| 配分額 *注記 |
3,300千円 (直接経費: 3,300千円)
2001年度: 1,000千円 (直接経費: 1,000千円)
2000年度: 1,300千円 (直接経費: 1,300千円)
1999年度: 1,000千円 (直接経費: 1,000千円)
|
|---|
| 研究概要 |
シネフンギンは放線菌Streptomyces incarnatus NRRL8089が生産するヌクレオシド系抗生物質である。Candida albicansに対する抗真菌活性を示すほか,トリパノゾーマ原虫にも有効でマラリアの特効薬としても期待されている。シネフンギンはS-アデノシル-L-メチオニンの構造類似体であり.これを基質とする各種のメチラーゼ酵素に対する拮抗阻害剤として働く。シネフンギン生合成酵素はL-アルギニンとATPを基質としてピリドキサールリン酸(PLP)を補酵素とすると報告されているが.酵素の実体は明らかにされておらず,生合成機構解明が待たれている。

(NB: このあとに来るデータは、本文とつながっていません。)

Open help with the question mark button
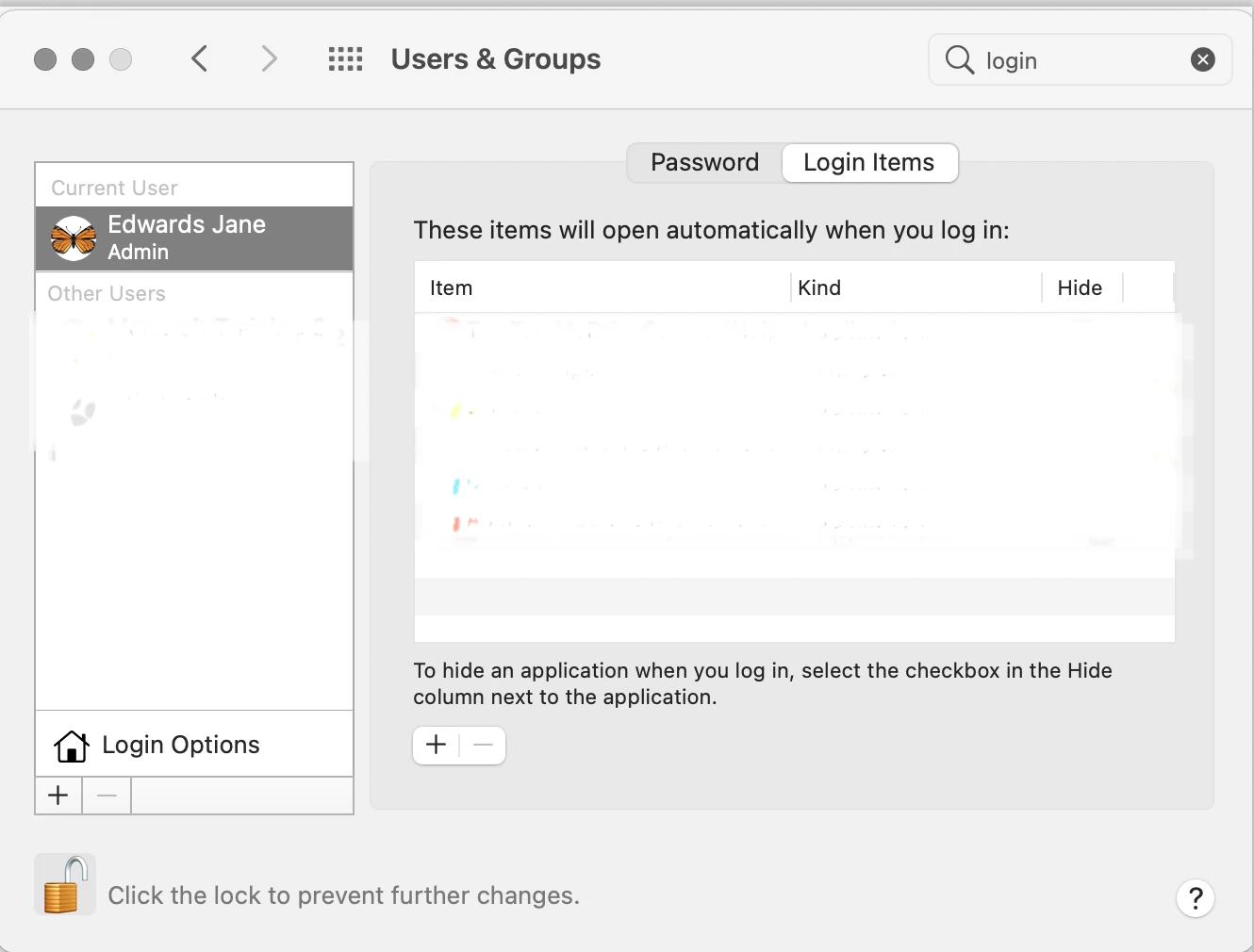The height and width of the screenshot is (952, 1254). [x=1195, y=898]
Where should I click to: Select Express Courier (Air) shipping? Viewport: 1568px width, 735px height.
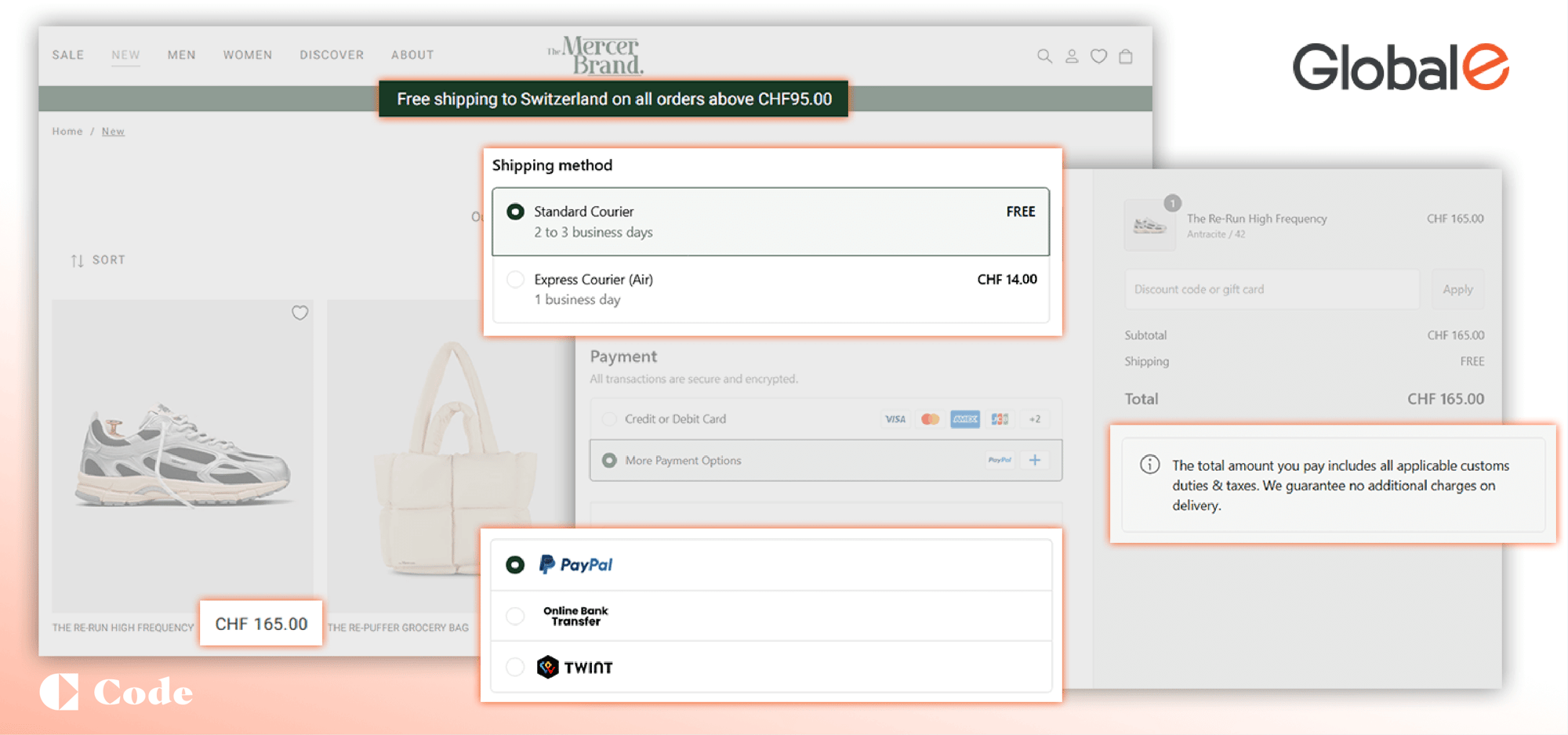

本研究では,シネフンギンのアッセイ法としてメチル化阻害試験法をまず確立した。つぎにS.incarnatusからリファンピシン耐性を獲得した突然変異株を調製してシネフンギン生産能が向上した変異株を選抜した。シネフンギン合成酵素の精製を検封したが酵素活性を検出することができなかったので放線菌Streptomyces lividans/pKU110の宿主ベクター系を利用してシネフンギン合成酵素の遺伝子クローニングを行った。本菌のゲノムDNAを限定分解してpKU110にライゲーションしてS.lividans TK24を形質転換した。200株の組換え体から,メチル化阻害試験で活性を示す3個の組換え体(#19,#20,#21)を得た。これらの組換え体を大量培養してシネフンギンを精製してHPLCで定量した結果,#19株が最も高いシネフンギン生産量を示した。しかし,これらの組換え体から組換えプラスミドが分離できなかった。プラスミド上のチオストレブトン耐性遺伝子(tsr)をPCRにより増幅してベクターの有無を検討したが,耐性遺伝子は増幅されなかった。以上の結果からクローニングされた遺伝子断片はS.lividansのゲノムDNA中に組みこまれて発現している可能性が示唆された。本研究に関する英語報文二報が掲載された。
|